Last year, GitHub announced its plan to store all open-source software in Arctic Vault as part of its archiving plan. These codes are now located under permafrost hundreds of meters.
Now, the code hosting platform has been completed to ensure that even if civilization collapses in the next 1,000 years, future generations can access them.
Julia Metcalf, director of strategic planning at GitHub, revealed in a blog post celebrating the success of this business that the code collection of the service was deposited in the vault on July 8, 2020, after the delay caused by the coronavirus pandemic.

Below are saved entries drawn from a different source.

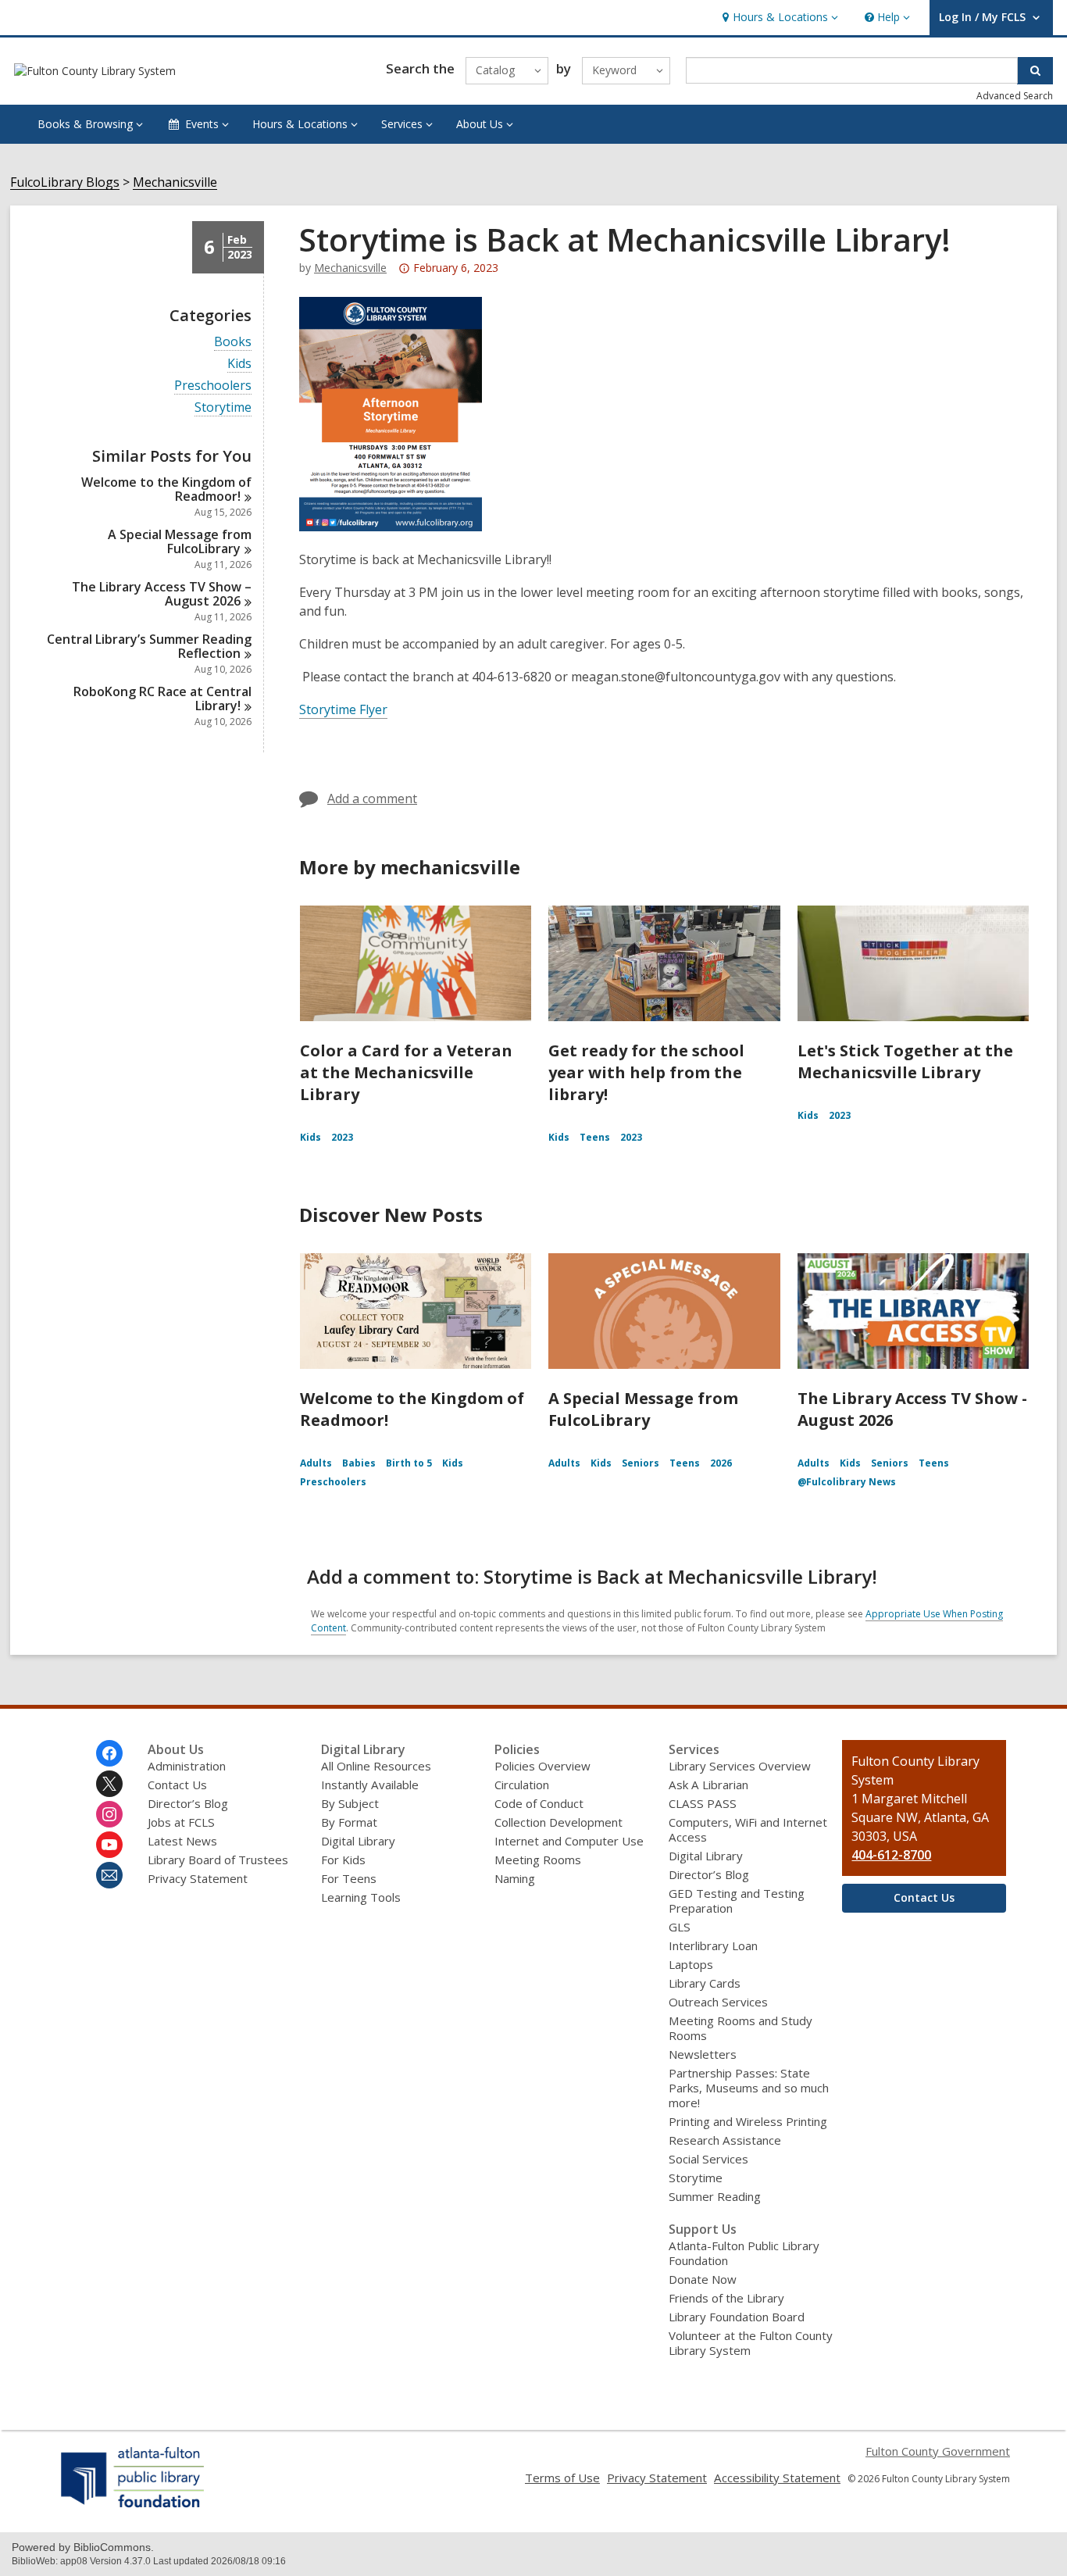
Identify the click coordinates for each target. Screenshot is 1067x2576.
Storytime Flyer (343, 709)
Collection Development (558, 1822)
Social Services (708, 2159)
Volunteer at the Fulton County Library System (751, 2343)
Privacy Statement (198, 1878)
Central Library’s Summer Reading (149, 646)
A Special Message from (180, 541)
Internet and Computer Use (569, 1841)
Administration (187, 1766)
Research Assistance (725, 2140)
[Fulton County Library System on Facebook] (109, 1753)
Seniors (640, 1463)
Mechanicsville (175, 182)
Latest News (182, 1841)
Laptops (691, 1964)
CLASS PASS (703, 1803)
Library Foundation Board (737, 2316)
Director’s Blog (188, 1803)
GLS (680, 1927)
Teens (595, 1137)
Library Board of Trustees (218, 1859)
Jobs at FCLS (181, 1822)
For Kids (343, 1859)
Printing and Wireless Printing (748, 2121)
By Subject (350, 1803)
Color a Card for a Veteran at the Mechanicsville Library (406, 1072)
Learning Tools (361, 1897)
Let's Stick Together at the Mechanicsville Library (905, 1061)
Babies (359, 1463)
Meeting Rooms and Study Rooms (740, 2028)
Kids (239, 364)
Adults (316, 1463)
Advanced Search (1014, 95)
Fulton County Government (937, 2451)
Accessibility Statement (777, 2477)
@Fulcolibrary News (847, 1481)
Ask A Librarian (708, 1784)
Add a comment (372, 798)
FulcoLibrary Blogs (65, 182)
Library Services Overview (740, 1766)
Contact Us (177, 1784)
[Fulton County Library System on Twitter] (109, 1783)
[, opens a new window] (133, 2507)
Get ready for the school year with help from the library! (646, 1072)
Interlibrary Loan (713, 1945)
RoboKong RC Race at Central (162, 698)
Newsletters (703, 2054)
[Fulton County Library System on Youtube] (109, 1844)
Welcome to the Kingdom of (166, 489)
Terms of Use (562, 2477)
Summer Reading (715, 2196)
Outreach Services (718, 2002)
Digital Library (358, 1841)
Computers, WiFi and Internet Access (748, 1829)
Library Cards (704, 1983)
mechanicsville (350, 267)
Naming (514, 1878)
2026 (721, 1463)
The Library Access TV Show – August (162, 593)
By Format (349, 1822)
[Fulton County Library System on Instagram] (109, 1814)
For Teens (348, 1878)
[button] (778, 17)
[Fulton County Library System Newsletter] (109, 1875)
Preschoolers (213, 386)
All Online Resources (376, 1766)
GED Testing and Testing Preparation (737, 1900)
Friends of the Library (726, 2298)
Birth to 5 (409, 1463)
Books (233, 342)
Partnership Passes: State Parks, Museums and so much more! (749, 2087)
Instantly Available (370, 1784)
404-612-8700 (891, 1854)
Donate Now (703, 2279)
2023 (342, 1137)
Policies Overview (542, 1766)
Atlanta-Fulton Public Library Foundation (744, 2253)
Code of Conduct (538, 1803)
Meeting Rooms (537, 1859)
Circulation (521, 1784)
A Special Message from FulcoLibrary (643, 1409)
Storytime (223, 407)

GitHub‘s archive partner Piql wrote 21TB of repository data on 186 volumes of piqlFilm, which is a digital photosensitive archive film that can be read by a computer or a person with a magnifying glass.
You know, if humanity suffers from a global power outage. The service originally hoped to complete the task by February, but it had to wait for the Piql team to travel to Svalbard, Norway, which recently reopened its borders. It also had to abandon its plan to send its team to the Arctic.
Now, these collections are located in a room in a decommissioned coal mine, where the permafrost is hundreds of meters below.
To recognize everyone who has contributed to the software stored in the library, GitHub has also introduced a special badge, which is displayed in the important part of the developer profile.
Hover over the badge to see the projects they contributed, which eventually became part of Arctic Vault.